A study published in CMAJ (Canadian Medical Association Journal) says that preparing small doses of medication from syringes may be inaccurate and can result in crucial dosing errors for infants and children.
Because babies and young children require small doses of drugs, these are often prepared from stock of less than 0.1 mL which can result in dosing errors and possible adverse events. Medications most commonly requiring small doses include potent narcotics and sedatives such as morphine, lorazepam and fentanyl as well as immunosuppressants.

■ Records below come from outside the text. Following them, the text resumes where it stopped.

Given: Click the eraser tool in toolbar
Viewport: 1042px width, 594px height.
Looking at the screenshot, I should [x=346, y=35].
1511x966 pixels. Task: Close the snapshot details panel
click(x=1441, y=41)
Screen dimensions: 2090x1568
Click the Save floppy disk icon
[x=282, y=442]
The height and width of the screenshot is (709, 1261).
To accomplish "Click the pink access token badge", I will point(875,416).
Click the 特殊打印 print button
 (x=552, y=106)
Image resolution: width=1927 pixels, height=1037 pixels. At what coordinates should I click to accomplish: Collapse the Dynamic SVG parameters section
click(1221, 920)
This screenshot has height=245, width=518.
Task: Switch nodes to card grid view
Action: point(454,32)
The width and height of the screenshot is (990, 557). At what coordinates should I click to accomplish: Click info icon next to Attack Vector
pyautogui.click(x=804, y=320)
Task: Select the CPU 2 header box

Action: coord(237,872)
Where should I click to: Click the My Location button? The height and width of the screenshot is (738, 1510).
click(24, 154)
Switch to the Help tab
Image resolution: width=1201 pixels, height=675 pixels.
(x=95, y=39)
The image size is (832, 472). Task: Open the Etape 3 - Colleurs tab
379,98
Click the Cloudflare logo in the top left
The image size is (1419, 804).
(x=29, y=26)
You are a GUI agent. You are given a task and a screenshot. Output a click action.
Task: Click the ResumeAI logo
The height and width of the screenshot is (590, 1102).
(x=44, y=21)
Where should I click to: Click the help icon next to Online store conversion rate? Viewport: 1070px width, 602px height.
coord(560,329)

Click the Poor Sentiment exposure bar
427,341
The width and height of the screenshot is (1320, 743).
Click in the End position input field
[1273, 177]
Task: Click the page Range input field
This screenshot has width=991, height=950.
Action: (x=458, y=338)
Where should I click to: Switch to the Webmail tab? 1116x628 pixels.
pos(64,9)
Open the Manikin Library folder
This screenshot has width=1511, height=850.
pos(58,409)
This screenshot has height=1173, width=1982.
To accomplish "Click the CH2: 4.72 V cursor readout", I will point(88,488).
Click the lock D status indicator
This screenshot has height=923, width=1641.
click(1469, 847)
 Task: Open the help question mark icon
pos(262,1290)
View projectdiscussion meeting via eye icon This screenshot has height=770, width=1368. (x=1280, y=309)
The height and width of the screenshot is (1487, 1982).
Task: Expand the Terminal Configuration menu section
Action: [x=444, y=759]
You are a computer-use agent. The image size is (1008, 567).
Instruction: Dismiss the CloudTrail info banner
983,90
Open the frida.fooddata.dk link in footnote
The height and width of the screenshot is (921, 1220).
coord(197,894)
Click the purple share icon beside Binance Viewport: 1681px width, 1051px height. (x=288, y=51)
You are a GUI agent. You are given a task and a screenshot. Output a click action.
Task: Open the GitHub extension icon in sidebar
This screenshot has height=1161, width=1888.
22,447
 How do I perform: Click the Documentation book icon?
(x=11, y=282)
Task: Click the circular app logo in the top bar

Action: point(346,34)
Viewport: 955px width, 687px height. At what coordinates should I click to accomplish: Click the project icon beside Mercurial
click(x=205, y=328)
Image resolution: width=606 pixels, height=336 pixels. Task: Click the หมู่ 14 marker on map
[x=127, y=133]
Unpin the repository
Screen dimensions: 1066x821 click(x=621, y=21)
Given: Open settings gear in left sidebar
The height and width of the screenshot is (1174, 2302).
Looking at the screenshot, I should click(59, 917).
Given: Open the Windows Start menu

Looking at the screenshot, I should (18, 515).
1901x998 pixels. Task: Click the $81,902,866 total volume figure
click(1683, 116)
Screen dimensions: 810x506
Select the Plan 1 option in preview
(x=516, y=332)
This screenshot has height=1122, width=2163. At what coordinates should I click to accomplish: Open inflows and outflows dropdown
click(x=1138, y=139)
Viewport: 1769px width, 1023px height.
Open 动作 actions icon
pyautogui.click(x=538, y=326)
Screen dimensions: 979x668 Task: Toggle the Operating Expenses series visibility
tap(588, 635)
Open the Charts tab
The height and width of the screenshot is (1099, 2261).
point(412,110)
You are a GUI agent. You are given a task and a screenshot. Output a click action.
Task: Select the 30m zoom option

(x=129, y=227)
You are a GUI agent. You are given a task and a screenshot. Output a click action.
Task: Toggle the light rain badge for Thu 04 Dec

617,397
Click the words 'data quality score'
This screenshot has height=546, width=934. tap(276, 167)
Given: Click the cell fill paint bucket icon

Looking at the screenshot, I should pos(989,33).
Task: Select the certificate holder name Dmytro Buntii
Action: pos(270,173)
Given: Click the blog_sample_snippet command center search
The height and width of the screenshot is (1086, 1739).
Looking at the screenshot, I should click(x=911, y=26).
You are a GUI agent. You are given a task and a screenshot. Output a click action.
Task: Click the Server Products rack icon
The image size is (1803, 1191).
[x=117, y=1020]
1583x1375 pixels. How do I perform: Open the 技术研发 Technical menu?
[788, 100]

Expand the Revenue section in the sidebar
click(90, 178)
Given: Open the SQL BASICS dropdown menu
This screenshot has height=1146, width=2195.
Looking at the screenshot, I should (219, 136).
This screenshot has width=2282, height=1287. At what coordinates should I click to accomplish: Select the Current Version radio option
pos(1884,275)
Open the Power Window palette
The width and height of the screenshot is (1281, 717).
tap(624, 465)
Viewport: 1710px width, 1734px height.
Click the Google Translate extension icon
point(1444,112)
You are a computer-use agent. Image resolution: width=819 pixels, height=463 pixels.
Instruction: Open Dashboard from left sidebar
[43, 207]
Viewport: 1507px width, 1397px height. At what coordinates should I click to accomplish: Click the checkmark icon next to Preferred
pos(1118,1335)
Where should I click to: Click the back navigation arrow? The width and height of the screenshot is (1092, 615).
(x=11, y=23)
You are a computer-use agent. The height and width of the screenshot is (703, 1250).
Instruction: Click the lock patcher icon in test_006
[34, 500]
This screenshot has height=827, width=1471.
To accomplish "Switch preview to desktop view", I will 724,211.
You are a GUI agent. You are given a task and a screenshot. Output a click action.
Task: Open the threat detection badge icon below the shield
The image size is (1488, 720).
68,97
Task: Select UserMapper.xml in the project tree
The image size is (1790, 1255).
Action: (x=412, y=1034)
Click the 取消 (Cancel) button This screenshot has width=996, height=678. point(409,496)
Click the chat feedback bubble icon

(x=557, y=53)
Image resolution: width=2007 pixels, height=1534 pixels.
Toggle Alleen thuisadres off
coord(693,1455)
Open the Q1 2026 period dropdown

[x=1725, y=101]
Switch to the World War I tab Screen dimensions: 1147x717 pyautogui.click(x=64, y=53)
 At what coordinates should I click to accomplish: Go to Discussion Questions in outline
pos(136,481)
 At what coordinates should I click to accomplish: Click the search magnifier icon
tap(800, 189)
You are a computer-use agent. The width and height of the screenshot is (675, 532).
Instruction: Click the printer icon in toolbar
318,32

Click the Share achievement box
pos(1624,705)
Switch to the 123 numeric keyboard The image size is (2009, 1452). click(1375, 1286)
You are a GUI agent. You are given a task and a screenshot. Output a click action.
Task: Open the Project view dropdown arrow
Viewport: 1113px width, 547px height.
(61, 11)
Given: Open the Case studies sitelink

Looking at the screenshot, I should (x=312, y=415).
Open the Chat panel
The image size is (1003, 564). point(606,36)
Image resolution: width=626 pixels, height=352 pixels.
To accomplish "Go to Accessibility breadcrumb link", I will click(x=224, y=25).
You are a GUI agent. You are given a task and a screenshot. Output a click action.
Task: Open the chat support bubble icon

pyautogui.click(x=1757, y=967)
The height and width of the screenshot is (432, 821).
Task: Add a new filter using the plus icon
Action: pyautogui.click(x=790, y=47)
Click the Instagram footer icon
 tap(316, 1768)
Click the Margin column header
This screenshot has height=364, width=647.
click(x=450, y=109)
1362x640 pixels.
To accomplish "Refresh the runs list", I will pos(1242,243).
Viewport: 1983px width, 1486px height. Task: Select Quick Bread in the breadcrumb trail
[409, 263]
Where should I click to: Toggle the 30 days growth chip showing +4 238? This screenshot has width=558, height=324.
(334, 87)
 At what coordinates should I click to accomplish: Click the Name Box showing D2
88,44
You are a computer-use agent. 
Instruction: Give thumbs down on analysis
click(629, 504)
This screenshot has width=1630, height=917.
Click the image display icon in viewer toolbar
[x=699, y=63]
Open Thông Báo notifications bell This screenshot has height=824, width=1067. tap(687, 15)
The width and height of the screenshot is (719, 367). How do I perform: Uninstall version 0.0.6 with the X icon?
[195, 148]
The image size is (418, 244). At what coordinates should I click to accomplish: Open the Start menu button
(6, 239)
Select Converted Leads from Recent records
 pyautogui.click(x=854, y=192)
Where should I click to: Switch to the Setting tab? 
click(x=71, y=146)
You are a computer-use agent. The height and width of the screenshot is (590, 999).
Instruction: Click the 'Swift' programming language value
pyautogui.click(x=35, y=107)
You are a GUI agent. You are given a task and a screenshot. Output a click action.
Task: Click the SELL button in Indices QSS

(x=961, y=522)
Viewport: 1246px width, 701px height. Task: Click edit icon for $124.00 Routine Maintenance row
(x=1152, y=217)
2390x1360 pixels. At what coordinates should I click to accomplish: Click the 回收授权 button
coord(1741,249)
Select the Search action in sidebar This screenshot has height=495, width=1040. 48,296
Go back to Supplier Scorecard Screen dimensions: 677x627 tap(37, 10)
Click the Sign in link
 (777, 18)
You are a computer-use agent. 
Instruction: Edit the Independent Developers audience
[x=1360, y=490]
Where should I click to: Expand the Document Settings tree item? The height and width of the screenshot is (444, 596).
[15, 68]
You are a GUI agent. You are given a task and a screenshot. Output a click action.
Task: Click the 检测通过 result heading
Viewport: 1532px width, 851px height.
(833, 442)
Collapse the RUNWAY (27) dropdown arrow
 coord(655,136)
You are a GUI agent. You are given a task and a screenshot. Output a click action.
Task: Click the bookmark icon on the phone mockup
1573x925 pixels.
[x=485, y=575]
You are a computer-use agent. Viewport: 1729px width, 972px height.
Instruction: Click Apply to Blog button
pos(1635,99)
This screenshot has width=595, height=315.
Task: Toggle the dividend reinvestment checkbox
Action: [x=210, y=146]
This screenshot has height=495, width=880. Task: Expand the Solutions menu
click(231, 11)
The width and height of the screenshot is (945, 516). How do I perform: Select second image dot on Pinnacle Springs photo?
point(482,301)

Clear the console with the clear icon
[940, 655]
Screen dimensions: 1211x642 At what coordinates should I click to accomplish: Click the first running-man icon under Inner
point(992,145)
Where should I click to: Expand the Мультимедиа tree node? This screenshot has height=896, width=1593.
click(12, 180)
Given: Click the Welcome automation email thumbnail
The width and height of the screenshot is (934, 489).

"The safe administration of medications requires formulations that permit accurate preparation and administration," writes Dr. Christopher Parshuram, Department of Paediatrics, The Hospital for Sick Children (SickKids) and Director of Paediatric Patient Safety Research, University of Toronto Centre for Patient Safety, with coauthors. "Current equipment does not permit the accurate measurement of volumes less than 0.1 mL."
"Our findings indicate a substantial source of dosing error that involved potent medications and affected more than a quarter of the children studied," write the authors. "Small volumes of stock solution are required because of the relatively low doses needed for infants and young children and the relatively high concentrations of commercially available stock solutions. The clinical sequelae of errors occurring as a result of preparing doses from small volumes will be compounded by incomplete safety data, errors in medication orders, and errors in preparation or administration."
The authors conclude that since this practice occurs in paediatric hospitals across North America, the "re-evaluation of preparation methods, regulatory requirements and manufacturing practices is warranted."